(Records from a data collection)

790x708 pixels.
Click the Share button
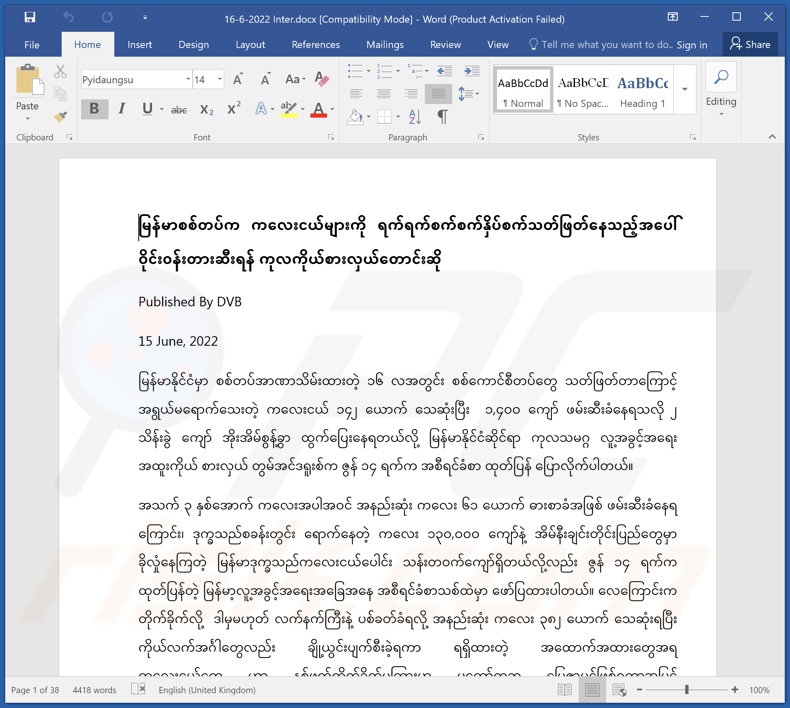pos(750,44)
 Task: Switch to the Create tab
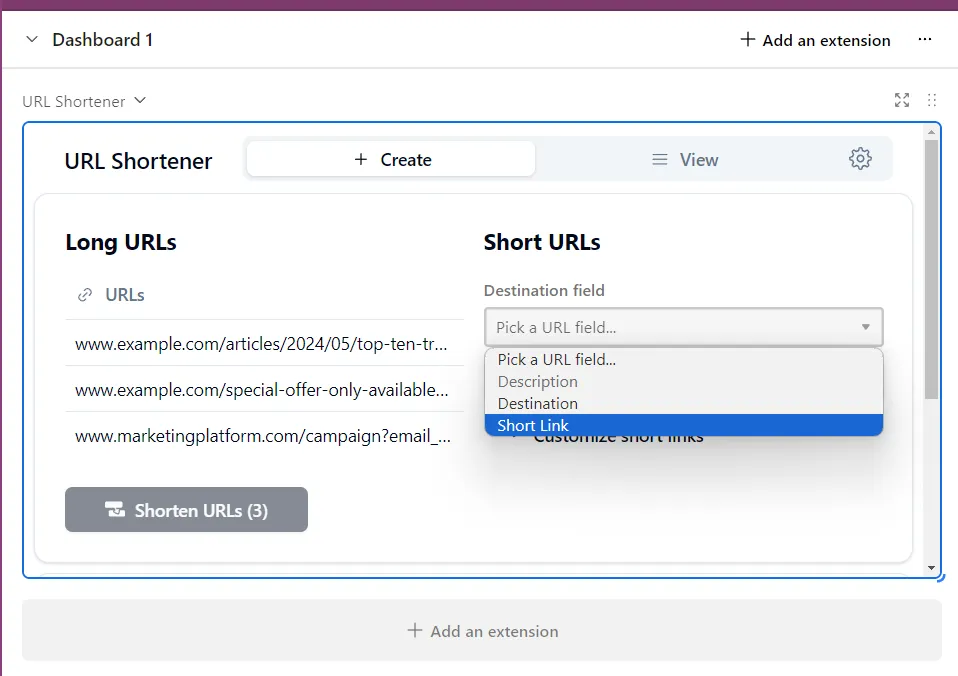[x=391, y=159]
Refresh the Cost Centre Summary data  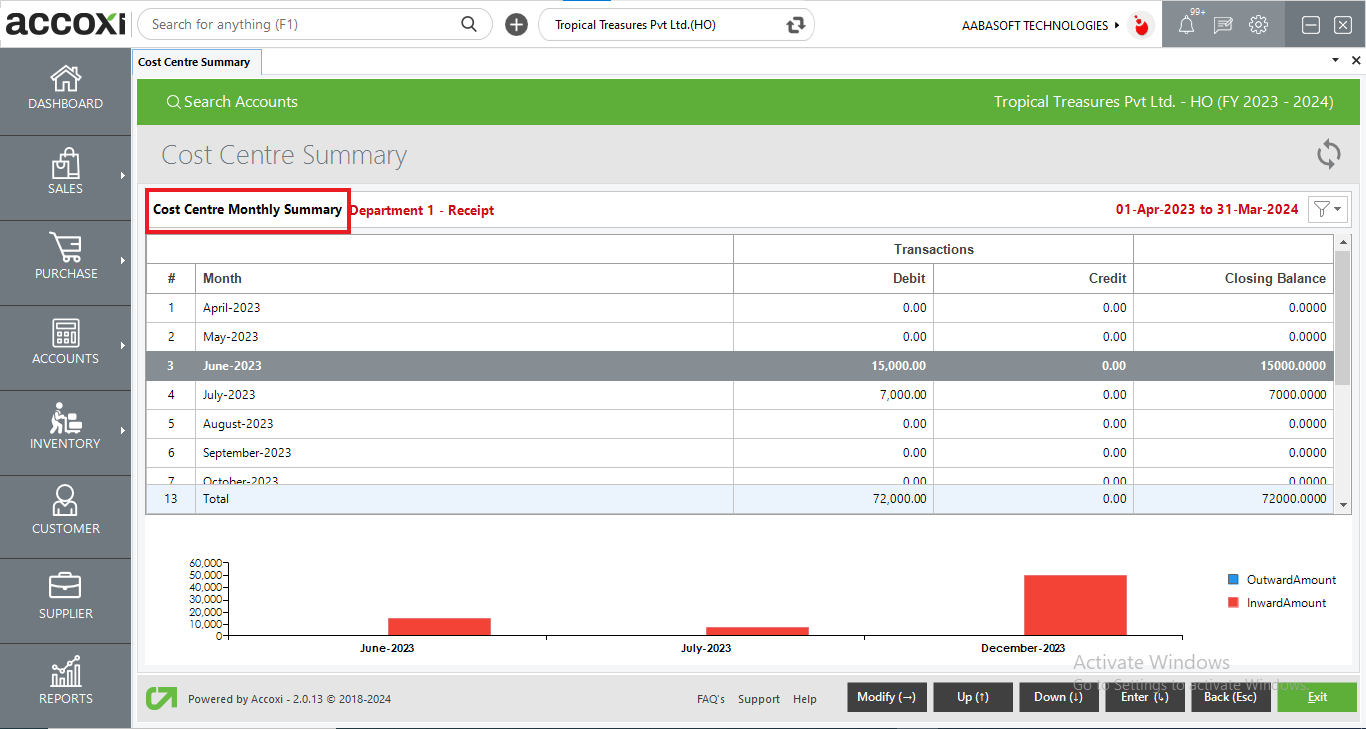coord(1328,154)
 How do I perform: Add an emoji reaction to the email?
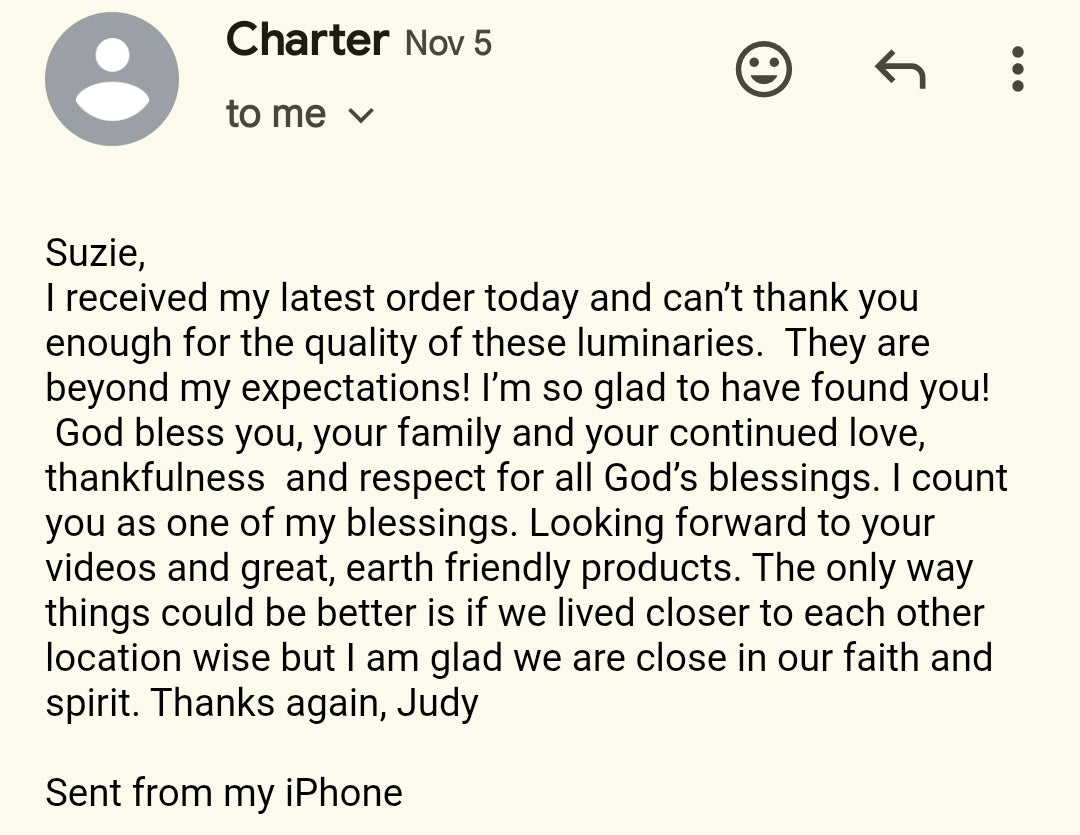coord(764,70)
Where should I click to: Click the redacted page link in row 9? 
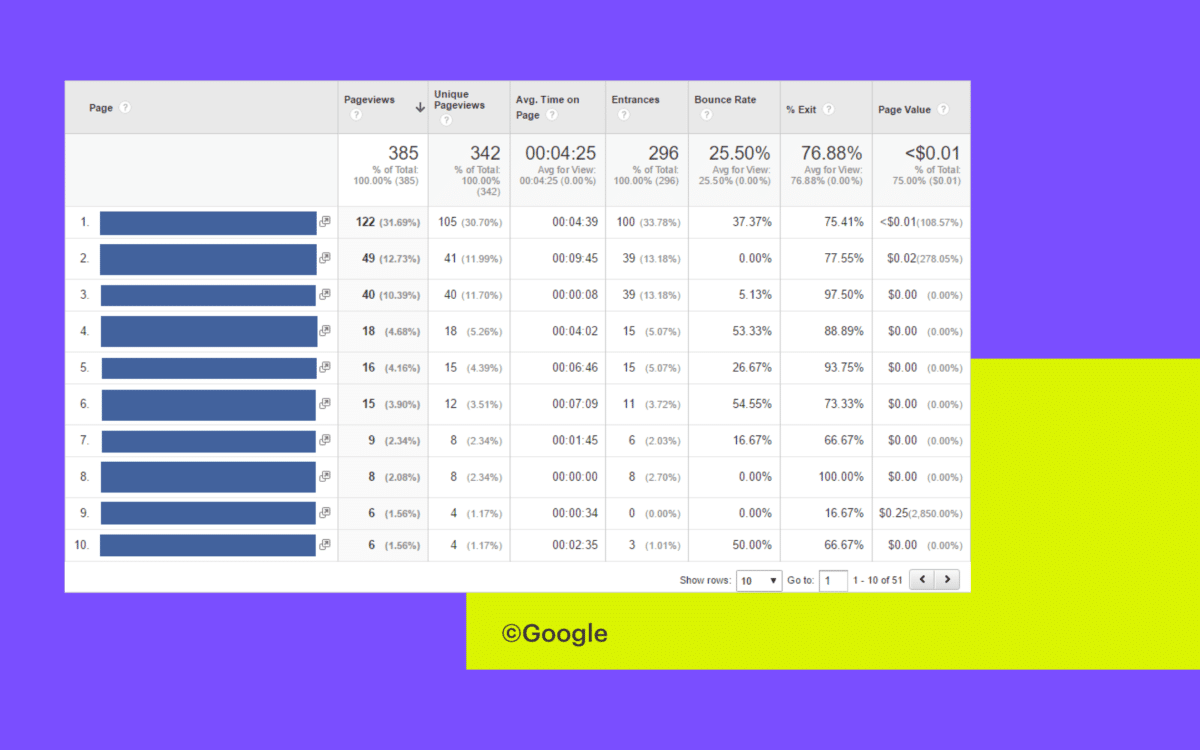pyautogui.click(x=208, y=513)
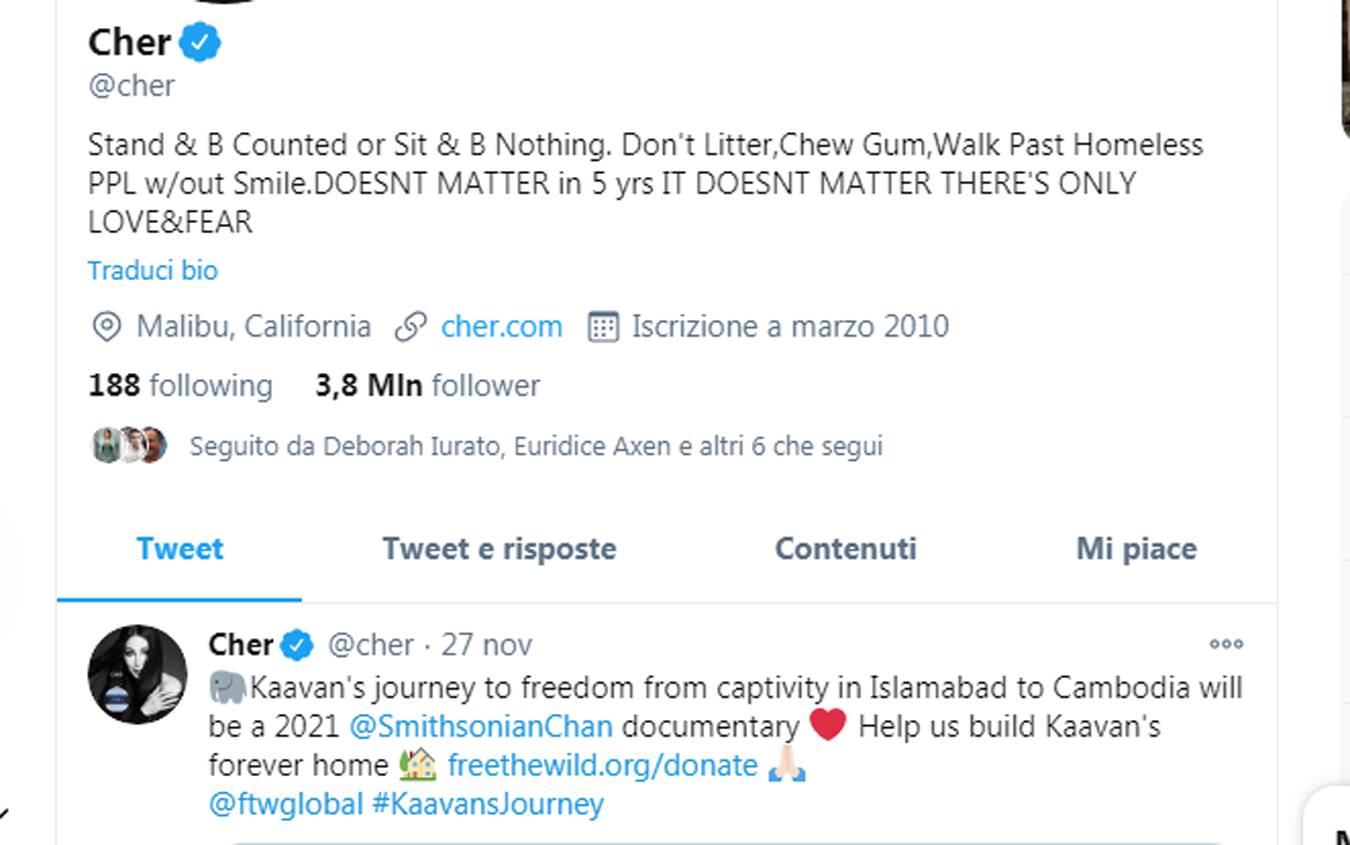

▸ **Activity**: Print exactly the lines between the line containing "Where should I" and the last line of the entries above, including both, and nothing besides; skip the pictures.

▸ **Exercise output**:
Where should I click to: Click the redacted page link in row 9? 
pyautogui.click(x=208, y=513)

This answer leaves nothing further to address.